Back in the days when multinational corporations were straightforwardly evil, when McLibel was grinding its way through the courts and the world was awash with pre-crash bling, consumerism was so much easier to critique. We played David to the Goliaths of Harrods and Tesco, opposing their brash materialism with left-wing politics and stabs at pious abstinence.
Now, in the brave new millennial world, those corporate Goliaths are masquerading as Davids. Starbucks displays its Fairtrade beans in rustic sacks and personalises your latte. Tesco owns a majority stake in 'mom and pop' coffee shops Harris and Hoole. New media giants hold our data in their 'clouds' and sell it on to advertisers, while at the same time announcing that 'The Internet is under new management: Yours'.

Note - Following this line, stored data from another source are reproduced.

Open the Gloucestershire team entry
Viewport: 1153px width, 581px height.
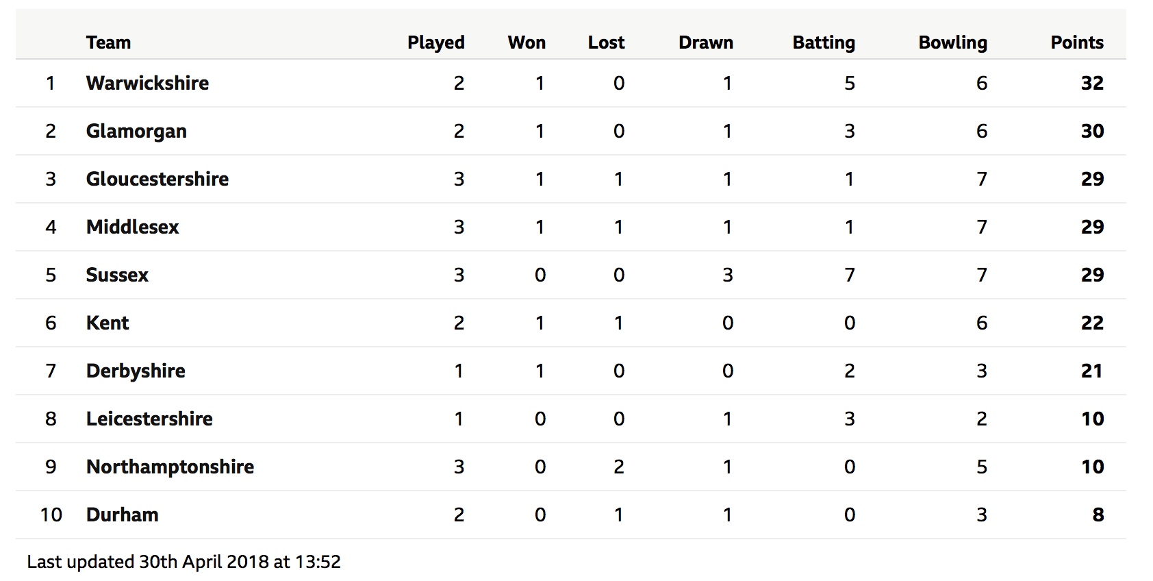pos(157,179)
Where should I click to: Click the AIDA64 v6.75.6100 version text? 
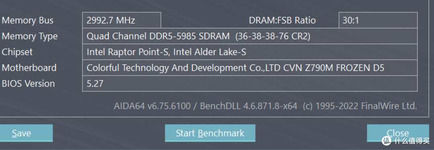point(152,106)
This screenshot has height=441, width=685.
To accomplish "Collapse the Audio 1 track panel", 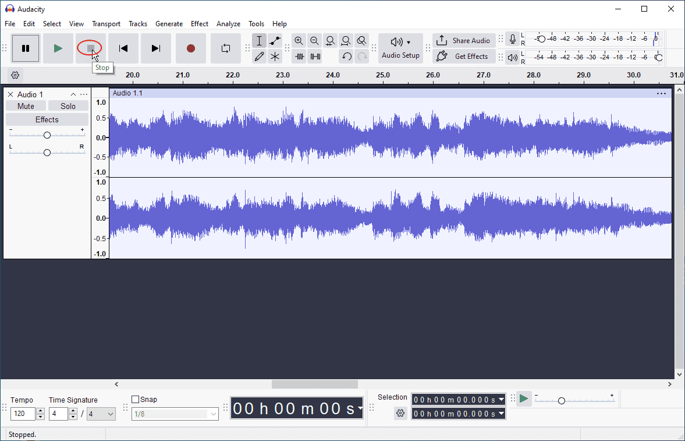I will click(73, 94).
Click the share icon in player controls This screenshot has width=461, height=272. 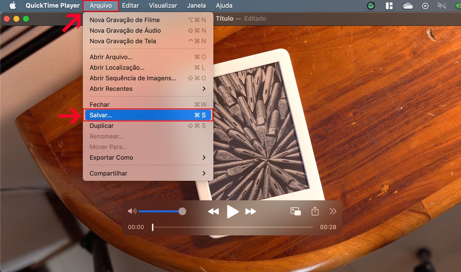point(315,211)
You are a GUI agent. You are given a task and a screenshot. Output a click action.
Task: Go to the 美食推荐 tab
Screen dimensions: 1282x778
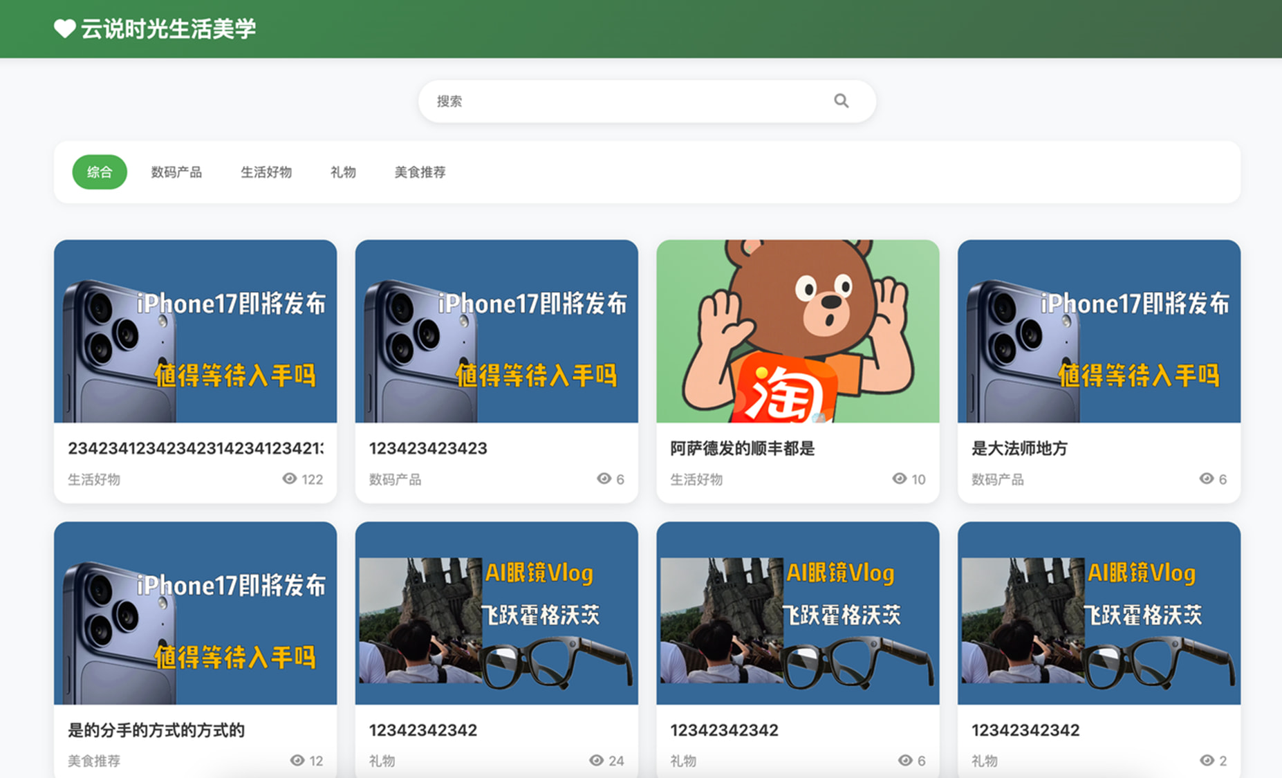pos(420,172)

As a nation finds itself breaking pre-Christmas sales records once again, the virus of corporate consumerism has become more resilient than ever. It's wised up to citizen-consumers' hostile antibodies, and developed into an insidious, virulent strain. You knew where you were with bling. But now materialism presents itself as anti-materialism.

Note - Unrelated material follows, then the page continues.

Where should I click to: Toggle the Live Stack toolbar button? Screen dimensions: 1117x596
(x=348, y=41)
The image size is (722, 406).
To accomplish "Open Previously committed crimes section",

Austerity chic exploits the counterintuitive fact that hedonism and abstinence are not opposite poles: there's a delicious pleasure in abstemiousness. Cue the Labour and Wait aesthetic that perfectly illustrates our brand of acquisitive excess in denial. Save With Jamie (and the use that is made of food writer Jack Monroe) exemplifies the new message: you too can save by spending.
George Monbiot got rightly exercised in the Guardian the other day about his own paper's Christmas shopping issue, showcasing wooden cycle helmets and papparedelle rolling pins. But the point is that these wholesome fripperies camouflage their own extravagance through the use of modest, plain imagery. They neuter our ethical impulses by embracing and incorporating them. That naturalistic wood/fox/owl/tree symbolism is a pretty form of greenwash. Those make-your-own kits conceal the accelerating cycle of built-in obsolescence. We sit agog on the sofa in front of the Great British Bake-Off, scoffing a 'Basics' range doughnut from Sainsbury's 'in-store bakery'.
New technology is piously anti-materialist - all that Farenheit 451-esque decluttering of bookshelves and 'saving trees' by not printing things out. The ultra-thin tablets and smartphones that customers were fighting each other for on Black Friday display a kind of catwalk anorexia. But Apple's vernacular minimalism distracts us from the internet's massive environmental footprint and the disposability of those expensive, unmendable, hermetically-sealed toys.
The sneaky thing about austerity is that it portrays itself as the solution to pre-crash excess: the January diet after the December binge. But it's actually the continuation of that excess in penitent disguise. Austerity is modern capitalism's disingenuous alibi: public belt-tightening combined with private business as usual. Keep Calm - as the organic cotton hand-printed tea towels have it - and Go Shopping.